Die Anklänge, manchmal echte Zitate, an solche Vorbilder wie Jacques Tati oder auch Buster Keaton sind unverkennbar. Und das macht diesen Film denn auch leicht problematisch: Was seinerzeit funktioniert hat, ist nicht so leicht auf moderne Verhältnisse übersetzbar. Lustig und grotesk ist der Film zwar allerdings, doch wird er nicht unbedingt den Forderungen an einen Film wirklich gerecht. Wie gesagt verstehen Abel und Gordon sich vornehmlich als Clowns, und so agieren sie denn natürlich auch. Hier liegt das zweite Problem dieses Films: die Übersetzung der Form von der Varieté-Bühne oder der Zirkus-Arena auf die Kinoleinwand ist schon mehr ein Gewaltakt.

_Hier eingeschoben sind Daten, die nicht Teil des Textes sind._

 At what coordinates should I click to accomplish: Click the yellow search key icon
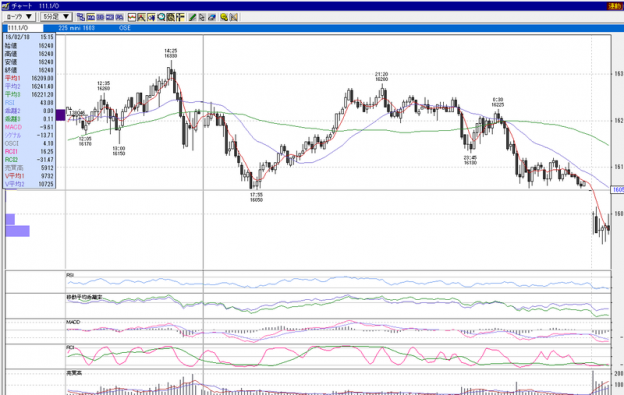(x=224, y=17)
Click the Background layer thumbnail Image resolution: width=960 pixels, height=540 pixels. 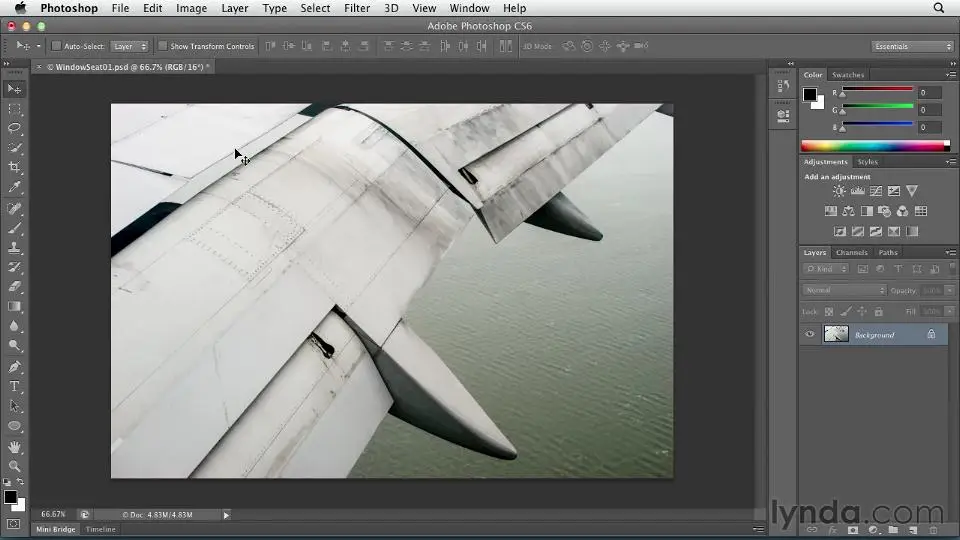click(x=836, y=334)
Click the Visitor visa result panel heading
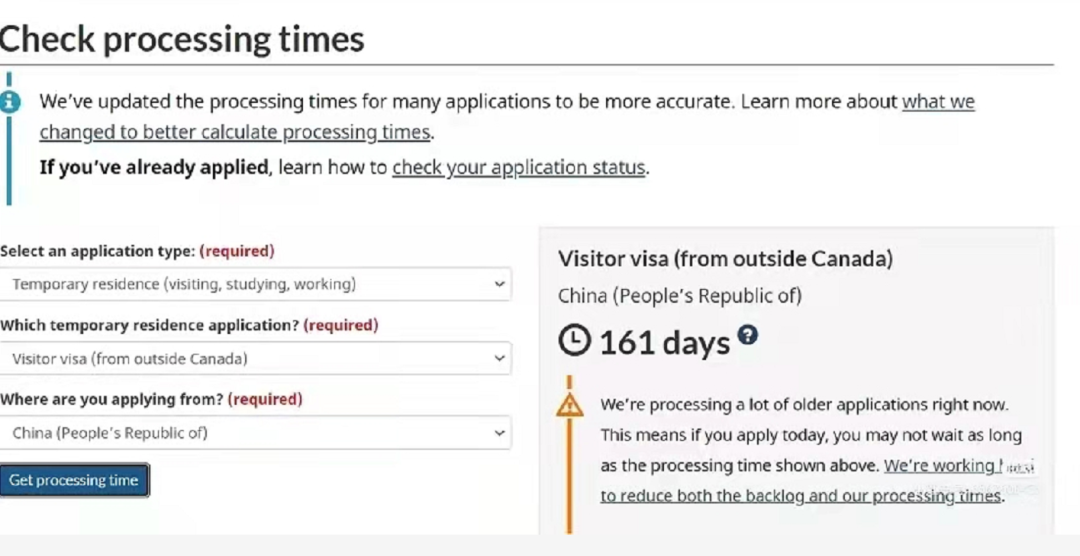The width and height of the screenshot is (1080, 556). pos(725,259)
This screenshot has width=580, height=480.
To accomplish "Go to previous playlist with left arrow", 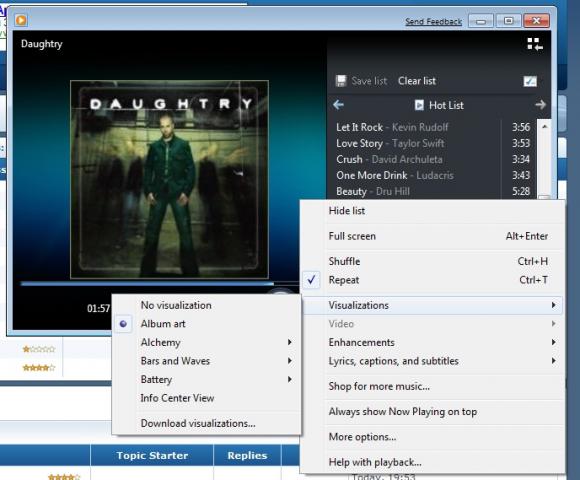I will click(x=338, y=105).
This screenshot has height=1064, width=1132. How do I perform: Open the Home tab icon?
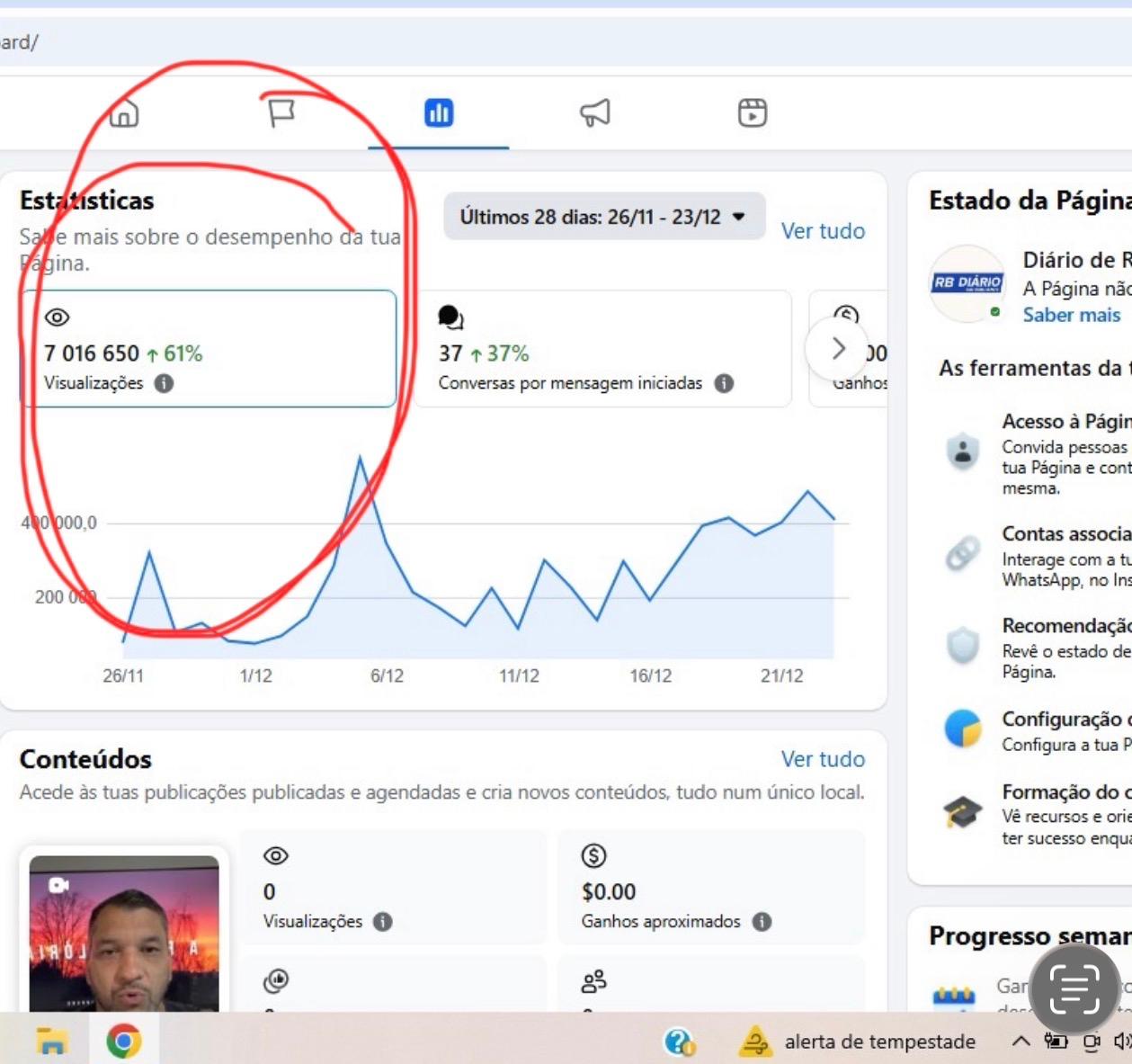[x=124, y=113]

Dennoch besticht dieser konsequent unkonventionelle Film den (aber wohl nur den) geneigten Zuschauer zwar durch ausgesprochen witzige Einfälle, schöne Bilder und höchst gekonnte akrobatische Leistungen: allein die Art, wie Fiona Gordon mit halbem linkem Bein agiert, ist eine Schau für sich. Das subversive Potential der erkennbaren Vorbilder erreicht man aber zum Beispiel nicht. Vielleicht war das auch gar nicht intendiert?
Bei seiner deutschen Erstaufführung bei den 42. Internationalen Hofer Filmtagen stieß Rumba (B/F 2008, 77 Min.) jedenfalls auf ein eher geteiltes Echo.